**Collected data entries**
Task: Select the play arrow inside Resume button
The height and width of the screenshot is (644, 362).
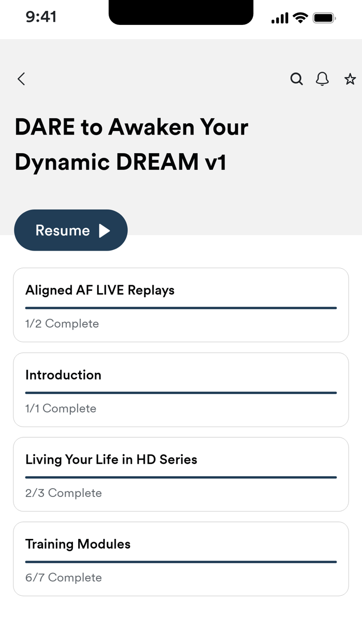Action: tap(105, 230)
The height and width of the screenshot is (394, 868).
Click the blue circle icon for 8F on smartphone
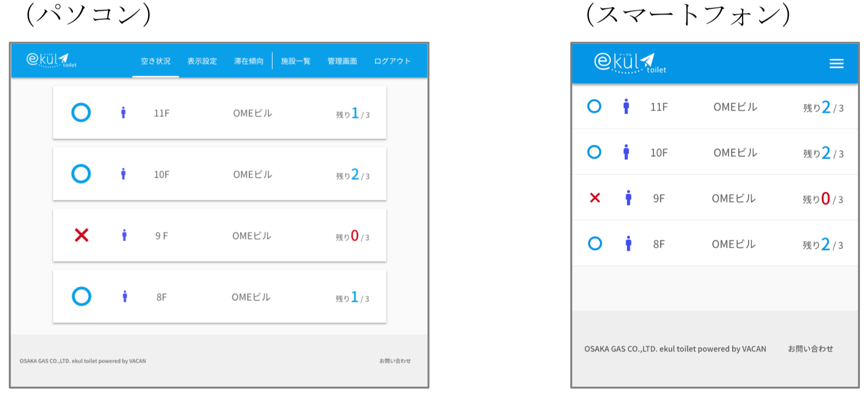(x=595, y=243)
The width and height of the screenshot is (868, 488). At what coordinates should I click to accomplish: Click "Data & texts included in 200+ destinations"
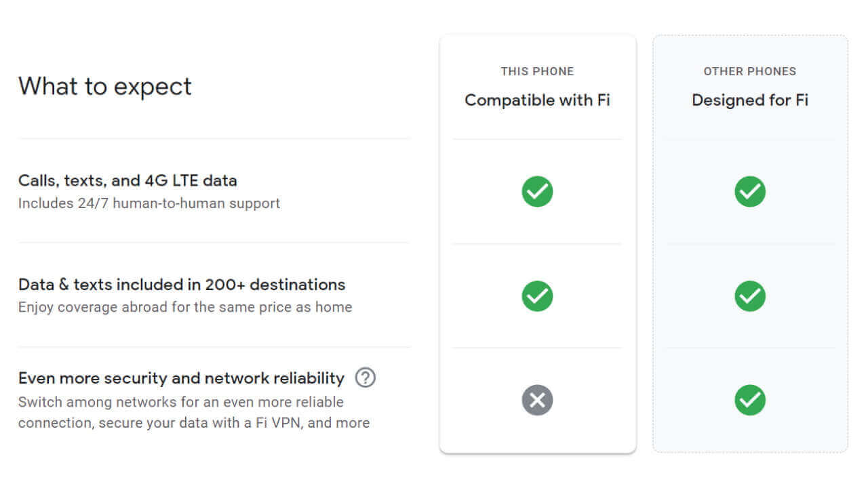pyautogui.click(x=182, y=284)
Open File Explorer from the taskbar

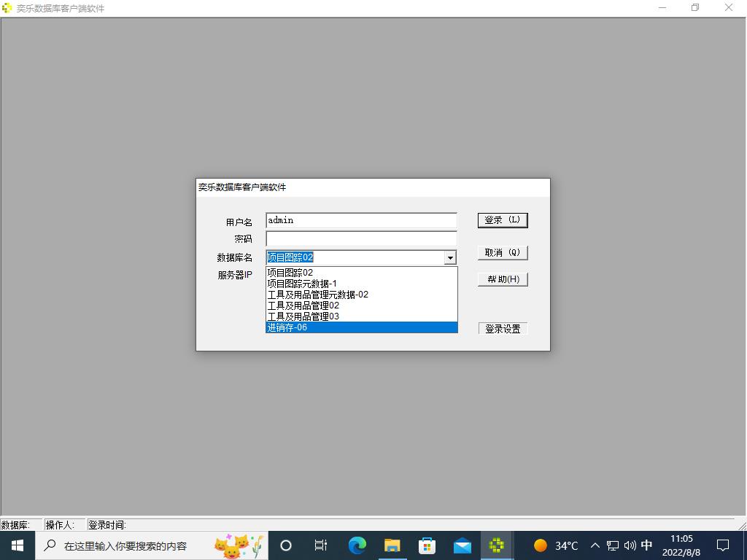392,545
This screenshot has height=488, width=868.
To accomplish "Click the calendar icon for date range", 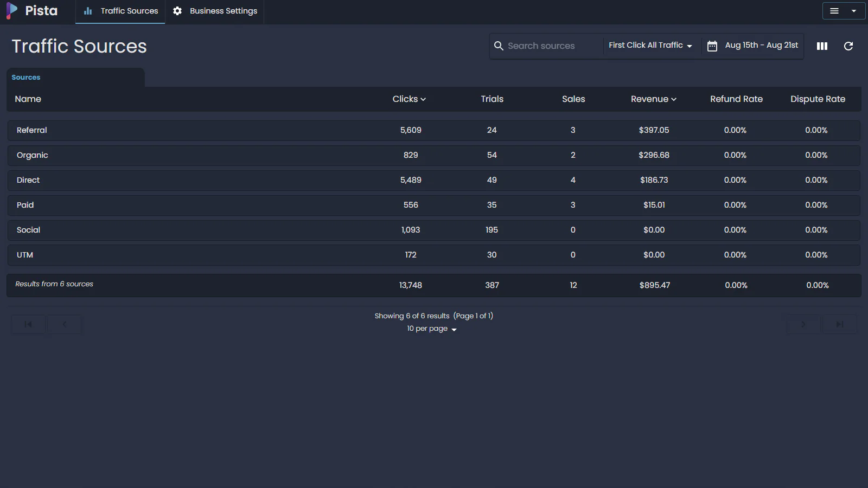I will 712,46.
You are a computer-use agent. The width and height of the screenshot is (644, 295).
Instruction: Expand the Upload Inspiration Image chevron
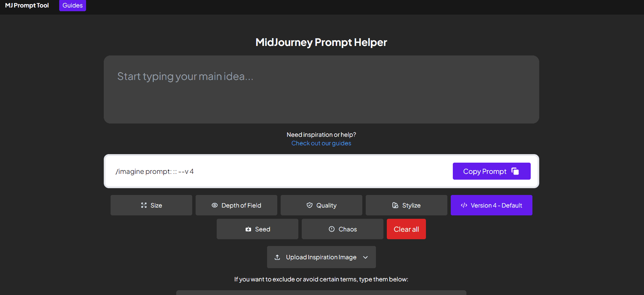click(365, 257)
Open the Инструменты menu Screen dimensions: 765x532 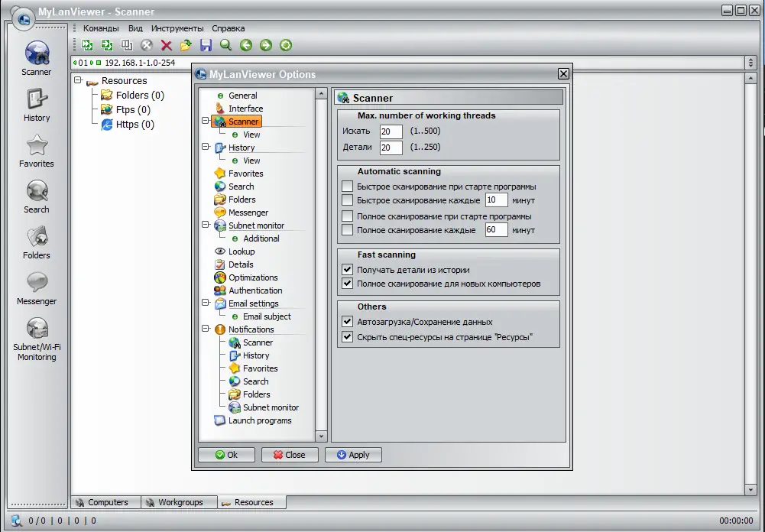(x=177, y=28)
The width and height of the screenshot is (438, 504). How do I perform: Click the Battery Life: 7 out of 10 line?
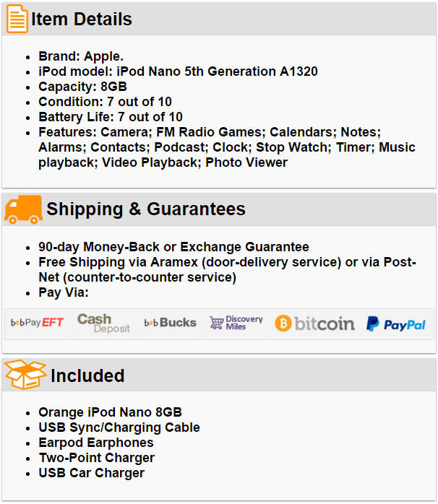point(110,117)
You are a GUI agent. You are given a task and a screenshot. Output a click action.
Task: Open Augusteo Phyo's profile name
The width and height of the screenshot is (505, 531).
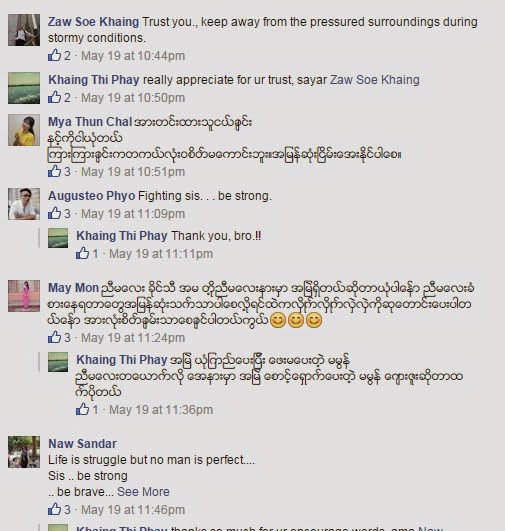92,196
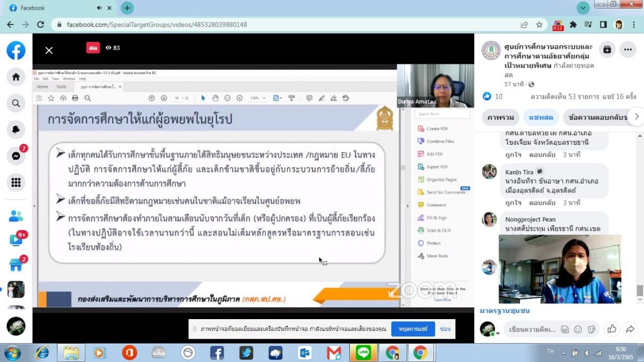Open the three-dot more options menu

coord(628,49)
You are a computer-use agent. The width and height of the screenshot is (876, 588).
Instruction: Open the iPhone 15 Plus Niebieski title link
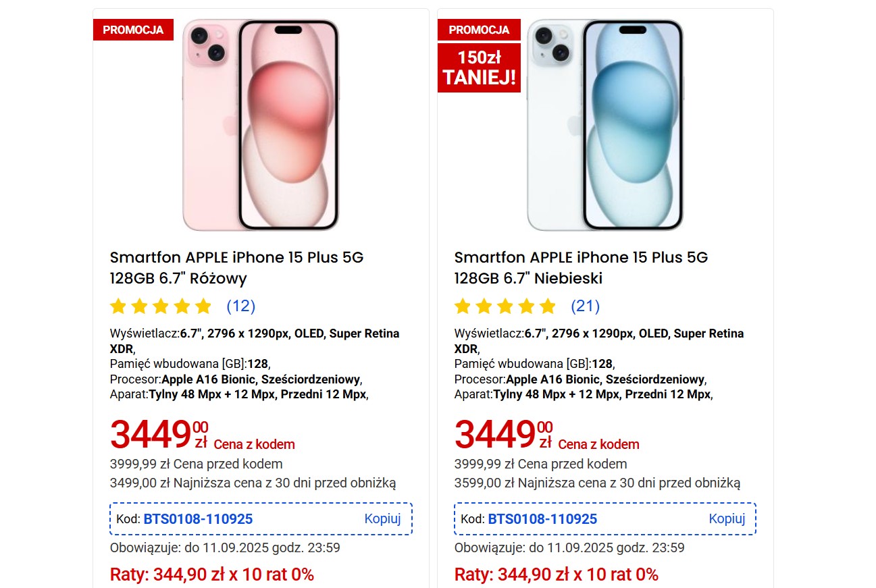point(581,267)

**WHAT TO PRODUCE**
Every line from the one holding "Instruction: Open the" through the final line of the data above is to be reproduced exactly, both ends included, with the pictures left out.

**ANSWER SPACE**
Instruction: Open the iPhone 15 Plus Niebieski title link
point(581,267)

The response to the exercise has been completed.